To control and reduce mercury emissions, the Federal EPA published two
alternative proposals. The first option requires the installation of maximum
achievable control technology (MACT) on a site-specific basis. Mercury emissions
would be reduced from 48 tons to approximately 34 tons by 2008. The Federal EPA
believes, and the industry concurs, that there are no commercially available
mercury control technologies in the marketplace today that can achieve the MACT
standards for bituminous coals, but certain units have achieved comparable
levels of mercury reduction by installing conventional SO2 (scrubbers) and NOx
(SCR) emission reduction technologies. The proposed rule imposes significantly
less stringent standards on generating plants that burn sub-bituminous coal or
lignite. The proposed standards for sub-bituminous coals potentially could be
met without installation of mercury control technologies.
The Federal EPA recommends, and we support, a second mercury emission reduction
option. The second option would permit mercury emission reductions to be
achieved from existing sources through a national cap-and-trade approach. The
cap-and-trade approach would include a two-phase mercury reduction program for
coal-fired utilities. This approach would coordinate the reduction requirements
for mercury with the SO2 and NOx reduction requirements imposed on the same
sources under the CAIR. Coordination is significantly more cost-effective
because technologies like scrubbers and SCRs, which can be used to comply with
the more stringent SO2 and NOx requirements, have also proven effective in
reducing mercury emissions on certain coal-fired units that burn bituminous
coal. The second option contemplates reducing mercury emissions from 48 tons to
34 tons by 2010 and to 15 tons by 2018. A supplemental proposal including
unit-specific allocations and a framework for the emissions budgeting and
trading program preferred by the Federal EPA was published in the Federal
Register on March 16, 2004. We filed comments on both the initial proposal and
the supplemental notice in June 2004.
The Federal EPA's proposals are the beginning of a lengthy rulemaking process,
which will involve supplemental proposals on many details of the new regulatory
programs, written comments and public hearings, issuance of final rules, and
potential litigation. In addition, states have substantial discretion in
developing their rules to implement cap-and-trade programs, and will have 18
months after publication of the notice of final rulemaking to submit their
revised SIPs.

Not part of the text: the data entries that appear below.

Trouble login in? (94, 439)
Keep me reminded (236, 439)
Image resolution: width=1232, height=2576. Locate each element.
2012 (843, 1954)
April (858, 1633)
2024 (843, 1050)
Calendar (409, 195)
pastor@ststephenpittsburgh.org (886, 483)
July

As a result, the ultimate requirements may not be known for
several years and may depart significantly from the original proposed rules
described here.
While uncertainty remains as to whether future emission reduction requirements
will result from new legislation or regulation, it is certain under either
outcome that we will invest in additional conventional pollution control
technology on a major portion of our fleet of coal-fired power plants.
Finalization of new requirements for further SO2, NOx and/or mercury emission
reductions will result in the installation of additional scrubbers, SCR systems
and/or the installation of emerging technologies for mercury control.
New Source Review Litigation
- ----------------------------
Under the Clean Air Act (CAA), if a plant undertakes a major modification that
directly results in an emissions increase, permitting requirements might be
triggered and the plant may be required to install additional pollution control
technology. This requirement does not apply to activities such as routine
maintenance, replacement of degraded equipment or failed components, or other
repairs needed for the reliable, safe and efficient operation of the plant.
The Federal EPA and a number of states have alleged APCo, CSPCo, I&M, OPCo and
other unaffiliated utilities modified certain units at coal-fired generating
plants in violation of the new source review requirements of the CAA. The
Federal EPA filed its complaints against our subsidiaries in U.S. District Court
for the Southern District of Ohio. The court also consolidated a separate
lawsuit, initiated by certain special interest groups, with the Federal EPA
case. The alleged modifications relate to costs that were incurred at our
generating units over a 20-year period.